▶ [WHAT YOU WILL DO] Which lines in the records below contain the word "input"? Copy each of them.

Stored dataset items
===

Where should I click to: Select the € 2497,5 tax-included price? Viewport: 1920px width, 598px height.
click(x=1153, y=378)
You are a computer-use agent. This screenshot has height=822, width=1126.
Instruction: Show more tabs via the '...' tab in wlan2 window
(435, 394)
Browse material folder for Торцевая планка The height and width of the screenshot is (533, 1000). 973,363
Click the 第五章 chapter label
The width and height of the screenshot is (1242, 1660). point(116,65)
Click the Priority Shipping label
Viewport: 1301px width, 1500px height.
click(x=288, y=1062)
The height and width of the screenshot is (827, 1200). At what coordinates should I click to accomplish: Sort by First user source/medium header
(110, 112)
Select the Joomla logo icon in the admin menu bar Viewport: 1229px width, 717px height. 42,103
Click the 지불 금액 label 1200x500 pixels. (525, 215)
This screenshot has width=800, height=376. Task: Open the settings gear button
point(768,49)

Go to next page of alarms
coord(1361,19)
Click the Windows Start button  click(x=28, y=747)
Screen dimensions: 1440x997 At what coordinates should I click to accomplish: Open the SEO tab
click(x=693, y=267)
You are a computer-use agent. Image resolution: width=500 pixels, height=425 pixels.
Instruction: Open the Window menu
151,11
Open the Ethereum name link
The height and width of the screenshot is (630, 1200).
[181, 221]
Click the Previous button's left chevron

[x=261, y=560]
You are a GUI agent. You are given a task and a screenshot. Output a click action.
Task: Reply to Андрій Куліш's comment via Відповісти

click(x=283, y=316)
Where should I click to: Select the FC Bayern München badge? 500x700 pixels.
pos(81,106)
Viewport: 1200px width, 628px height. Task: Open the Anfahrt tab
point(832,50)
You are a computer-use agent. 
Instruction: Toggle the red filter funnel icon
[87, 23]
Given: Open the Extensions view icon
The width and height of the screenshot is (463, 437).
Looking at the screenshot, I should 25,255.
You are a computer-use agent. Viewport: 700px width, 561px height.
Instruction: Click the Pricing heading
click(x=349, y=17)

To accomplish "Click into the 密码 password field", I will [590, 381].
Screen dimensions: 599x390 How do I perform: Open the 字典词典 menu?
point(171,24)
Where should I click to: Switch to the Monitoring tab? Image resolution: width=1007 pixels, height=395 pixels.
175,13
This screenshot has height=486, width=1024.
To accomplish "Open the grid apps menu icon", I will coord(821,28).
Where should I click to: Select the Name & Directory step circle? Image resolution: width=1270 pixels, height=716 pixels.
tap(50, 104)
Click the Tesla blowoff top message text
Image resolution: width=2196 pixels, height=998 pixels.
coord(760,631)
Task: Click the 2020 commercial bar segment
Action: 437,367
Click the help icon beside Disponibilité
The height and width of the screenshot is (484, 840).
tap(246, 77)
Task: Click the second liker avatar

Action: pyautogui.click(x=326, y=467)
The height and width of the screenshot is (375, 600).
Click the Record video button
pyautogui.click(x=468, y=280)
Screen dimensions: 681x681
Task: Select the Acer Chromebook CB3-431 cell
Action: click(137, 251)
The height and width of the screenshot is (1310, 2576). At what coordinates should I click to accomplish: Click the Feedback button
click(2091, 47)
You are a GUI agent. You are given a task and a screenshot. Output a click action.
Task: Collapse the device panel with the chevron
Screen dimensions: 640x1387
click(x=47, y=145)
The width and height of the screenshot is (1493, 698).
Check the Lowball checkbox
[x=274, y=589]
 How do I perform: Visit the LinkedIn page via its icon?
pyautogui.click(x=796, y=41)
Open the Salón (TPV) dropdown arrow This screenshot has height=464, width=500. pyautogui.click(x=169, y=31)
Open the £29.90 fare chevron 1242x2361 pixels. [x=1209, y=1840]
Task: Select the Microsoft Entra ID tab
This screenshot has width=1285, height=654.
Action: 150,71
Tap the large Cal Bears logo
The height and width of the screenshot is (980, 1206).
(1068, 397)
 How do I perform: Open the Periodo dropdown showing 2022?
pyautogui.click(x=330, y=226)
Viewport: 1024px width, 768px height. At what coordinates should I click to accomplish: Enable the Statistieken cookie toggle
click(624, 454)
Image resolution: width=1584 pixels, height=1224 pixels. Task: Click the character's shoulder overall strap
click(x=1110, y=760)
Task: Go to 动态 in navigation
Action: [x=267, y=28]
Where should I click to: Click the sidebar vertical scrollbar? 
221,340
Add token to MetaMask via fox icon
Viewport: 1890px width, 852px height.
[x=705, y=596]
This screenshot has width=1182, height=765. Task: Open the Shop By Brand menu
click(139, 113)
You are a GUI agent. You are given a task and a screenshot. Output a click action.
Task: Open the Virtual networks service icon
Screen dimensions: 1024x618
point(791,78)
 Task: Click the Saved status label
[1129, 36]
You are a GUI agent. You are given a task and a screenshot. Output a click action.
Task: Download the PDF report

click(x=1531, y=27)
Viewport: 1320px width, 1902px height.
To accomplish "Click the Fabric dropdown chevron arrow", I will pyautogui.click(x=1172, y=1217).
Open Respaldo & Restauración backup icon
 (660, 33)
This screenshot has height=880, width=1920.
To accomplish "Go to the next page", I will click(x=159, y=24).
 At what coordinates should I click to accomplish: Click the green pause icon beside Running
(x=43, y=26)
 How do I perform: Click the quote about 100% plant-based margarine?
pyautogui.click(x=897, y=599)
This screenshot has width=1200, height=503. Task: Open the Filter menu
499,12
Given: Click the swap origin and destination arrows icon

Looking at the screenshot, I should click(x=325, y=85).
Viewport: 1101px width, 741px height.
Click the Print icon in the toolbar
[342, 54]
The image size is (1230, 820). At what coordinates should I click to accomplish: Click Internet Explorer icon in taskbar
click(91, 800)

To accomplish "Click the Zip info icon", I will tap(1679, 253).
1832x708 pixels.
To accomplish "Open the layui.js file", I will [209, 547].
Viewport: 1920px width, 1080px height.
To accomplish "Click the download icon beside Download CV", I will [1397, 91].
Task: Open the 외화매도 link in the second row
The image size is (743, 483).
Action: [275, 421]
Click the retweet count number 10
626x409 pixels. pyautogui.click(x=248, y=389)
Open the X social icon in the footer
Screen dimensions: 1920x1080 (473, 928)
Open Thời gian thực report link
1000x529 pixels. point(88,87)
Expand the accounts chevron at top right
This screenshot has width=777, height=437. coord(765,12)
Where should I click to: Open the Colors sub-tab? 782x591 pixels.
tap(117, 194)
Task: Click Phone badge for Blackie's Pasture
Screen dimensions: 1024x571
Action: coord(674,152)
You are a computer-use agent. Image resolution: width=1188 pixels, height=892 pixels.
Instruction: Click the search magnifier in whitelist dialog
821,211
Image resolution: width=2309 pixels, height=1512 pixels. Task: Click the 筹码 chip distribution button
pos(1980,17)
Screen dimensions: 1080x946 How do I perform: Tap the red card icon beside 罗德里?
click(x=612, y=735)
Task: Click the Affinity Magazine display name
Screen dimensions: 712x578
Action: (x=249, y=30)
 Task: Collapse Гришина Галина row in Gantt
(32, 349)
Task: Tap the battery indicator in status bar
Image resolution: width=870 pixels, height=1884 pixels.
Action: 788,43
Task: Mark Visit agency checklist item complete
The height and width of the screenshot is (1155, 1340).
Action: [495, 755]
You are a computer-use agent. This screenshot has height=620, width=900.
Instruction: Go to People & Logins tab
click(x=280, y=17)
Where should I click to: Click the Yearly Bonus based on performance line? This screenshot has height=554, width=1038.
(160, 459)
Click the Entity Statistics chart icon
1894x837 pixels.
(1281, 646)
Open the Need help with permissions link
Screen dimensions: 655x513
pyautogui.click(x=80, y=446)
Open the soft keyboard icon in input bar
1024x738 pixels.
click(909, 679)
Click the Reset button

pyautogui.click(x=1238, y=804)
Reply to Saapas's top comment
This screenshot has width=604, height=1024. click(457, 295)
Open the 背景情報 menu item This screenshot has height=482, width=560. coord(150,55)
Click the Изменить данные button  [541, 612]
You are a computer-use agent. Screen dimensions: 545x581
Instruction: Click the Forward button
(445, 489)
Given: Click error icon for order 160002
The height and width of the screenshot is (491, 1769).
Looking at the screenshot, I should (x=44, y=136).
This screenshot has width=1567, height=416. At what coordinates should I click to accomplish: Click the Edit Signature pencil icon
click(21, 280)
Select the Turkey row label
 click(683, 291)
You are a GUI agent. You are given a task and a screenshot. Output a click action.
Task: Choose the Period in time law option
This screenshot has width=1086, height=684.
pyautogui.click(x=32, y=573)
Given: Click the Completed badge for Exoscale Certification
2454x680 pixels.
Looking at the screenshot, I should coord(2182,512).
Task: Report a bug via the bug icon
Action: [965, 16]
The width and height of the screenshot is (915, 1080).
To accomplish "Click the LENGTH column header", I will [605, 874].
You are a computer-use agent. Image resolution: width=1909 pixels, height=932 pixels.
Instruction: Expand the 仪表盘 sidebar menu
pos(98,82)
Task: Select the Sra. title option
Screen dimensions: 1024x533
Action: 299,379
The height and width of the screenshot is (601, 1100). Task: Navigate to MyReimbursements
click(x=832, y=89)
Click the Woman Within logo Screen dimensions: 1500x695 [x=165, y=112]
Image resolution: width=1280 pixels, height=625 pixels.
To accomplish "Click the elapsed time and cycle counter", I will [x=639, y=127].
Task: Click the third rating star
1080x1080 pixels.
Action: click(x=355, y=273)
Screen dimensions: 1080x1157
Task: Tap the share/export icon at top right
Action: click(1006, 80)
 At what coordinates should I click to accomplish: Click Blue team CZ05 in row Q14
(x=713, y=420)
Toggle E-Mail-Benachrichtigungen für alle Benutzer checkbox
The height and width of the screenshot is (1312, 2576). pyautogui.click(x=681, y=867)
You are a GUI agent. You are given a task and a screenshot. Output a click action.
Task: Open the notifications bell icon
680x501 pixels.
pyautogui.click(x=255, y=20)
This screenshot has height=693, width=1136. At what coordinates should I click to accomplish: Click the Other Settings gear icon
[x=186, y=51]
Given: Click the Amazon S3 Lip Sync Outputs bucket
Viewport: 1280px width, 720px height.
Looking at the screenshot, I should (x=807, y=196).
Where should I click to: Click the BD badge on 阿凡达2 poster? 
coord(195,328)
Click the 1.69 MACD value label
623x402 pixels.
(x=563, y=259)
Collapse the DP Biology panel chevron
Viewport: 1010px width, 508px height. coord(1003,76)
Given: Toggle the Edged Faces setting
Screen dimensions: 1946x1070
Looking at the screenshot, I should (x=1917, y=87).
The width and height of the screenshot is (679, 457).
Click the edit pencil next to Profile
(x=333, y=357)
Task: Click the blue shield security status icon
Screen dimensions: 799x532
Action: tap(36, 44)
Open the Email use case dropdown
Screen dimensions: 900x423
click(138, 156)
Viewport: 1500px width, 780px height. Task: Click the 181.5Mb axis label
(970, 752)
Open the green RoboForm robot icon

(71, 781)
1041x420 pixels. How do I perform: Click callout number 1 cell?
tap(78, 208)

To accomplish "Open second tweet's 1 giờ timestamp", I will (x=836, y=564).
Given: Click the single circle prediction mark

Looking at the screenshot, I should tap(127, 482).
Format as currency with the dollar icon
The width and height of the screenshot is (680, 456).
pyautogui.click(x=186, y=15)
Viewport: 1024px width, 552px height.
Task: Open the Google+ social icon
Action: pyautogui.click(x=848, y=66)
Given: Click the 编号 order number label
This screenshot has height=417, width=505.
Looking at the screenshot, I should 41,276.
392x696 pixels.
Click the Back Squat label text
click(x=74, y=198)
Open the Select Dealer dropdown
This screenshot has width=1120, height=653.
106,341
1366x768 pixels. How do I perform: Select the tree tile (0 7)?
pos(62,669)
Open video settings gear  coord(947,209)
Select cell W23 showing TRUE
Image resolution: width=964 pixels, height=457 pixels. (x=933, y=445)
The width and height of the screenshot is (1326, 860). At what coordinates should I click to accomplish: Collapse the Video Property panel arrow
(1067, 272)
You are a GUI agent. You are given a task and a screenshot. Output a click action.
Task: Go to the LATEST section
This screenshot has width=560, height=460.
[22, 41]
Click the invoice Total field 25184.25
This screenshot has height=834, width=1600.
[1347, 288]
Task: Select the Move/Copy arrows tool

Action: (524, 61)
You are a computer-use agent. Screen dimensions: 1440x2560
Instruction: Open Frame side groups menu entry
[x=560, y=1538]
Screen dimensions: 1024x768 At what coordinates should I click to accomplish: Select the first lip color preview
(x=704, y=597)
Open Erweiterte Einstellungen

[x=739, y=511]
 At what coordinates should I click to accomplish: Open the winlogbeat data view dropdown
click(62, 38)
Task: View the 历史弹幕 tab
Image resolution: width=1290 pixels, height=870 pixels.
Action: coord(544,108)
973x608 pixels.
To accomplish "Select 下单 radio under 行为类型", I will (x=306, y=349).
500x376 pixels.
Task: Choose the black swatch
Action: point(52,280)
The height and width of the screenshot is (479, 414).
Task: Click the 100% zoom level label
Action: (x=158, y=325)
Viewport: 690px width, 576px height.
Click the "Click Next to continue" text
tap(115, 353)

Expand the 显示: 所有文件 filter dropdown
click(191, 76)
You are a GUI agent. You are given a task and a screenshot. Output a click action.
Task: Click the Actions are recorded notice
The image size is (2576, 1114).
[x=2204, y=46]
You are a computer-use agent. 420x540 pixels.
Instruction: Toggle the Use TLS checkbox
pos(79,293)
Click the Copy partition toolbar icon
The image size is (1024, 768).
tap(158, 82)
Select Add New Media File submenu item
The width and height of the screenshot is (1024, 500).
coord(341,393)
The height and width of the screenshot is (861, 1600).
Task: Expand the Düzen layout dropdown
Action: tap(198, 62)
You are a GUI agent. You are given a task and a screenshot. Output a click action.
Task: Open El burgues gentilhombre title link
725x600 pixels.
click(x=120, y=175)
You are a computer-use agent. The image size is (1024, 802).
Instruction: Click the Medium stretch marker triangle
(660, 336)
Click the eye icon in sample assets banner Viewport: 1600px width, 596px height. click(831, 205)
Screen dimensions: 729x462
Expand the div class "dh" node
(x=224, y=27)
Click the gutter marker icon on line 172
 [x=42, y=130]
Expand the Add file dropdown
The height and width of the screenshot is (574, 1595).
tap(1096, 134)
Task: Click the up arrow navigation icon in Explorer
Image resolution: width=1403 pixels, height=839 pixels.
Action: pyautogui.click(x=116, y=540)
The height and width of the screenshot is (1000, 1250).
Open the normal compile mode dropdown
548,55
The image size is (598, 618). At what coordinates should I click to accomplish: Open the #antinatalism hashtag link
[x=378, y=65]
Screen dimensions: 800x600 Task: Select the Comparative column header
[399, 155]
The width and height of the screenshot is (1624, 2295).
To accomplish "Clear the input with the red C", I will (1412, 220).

===

▶ [WRITTEN REPLY]
Open the soft keyboard icon in input bar
To accomplish "Clear the input with the red C", I will (1412, 220).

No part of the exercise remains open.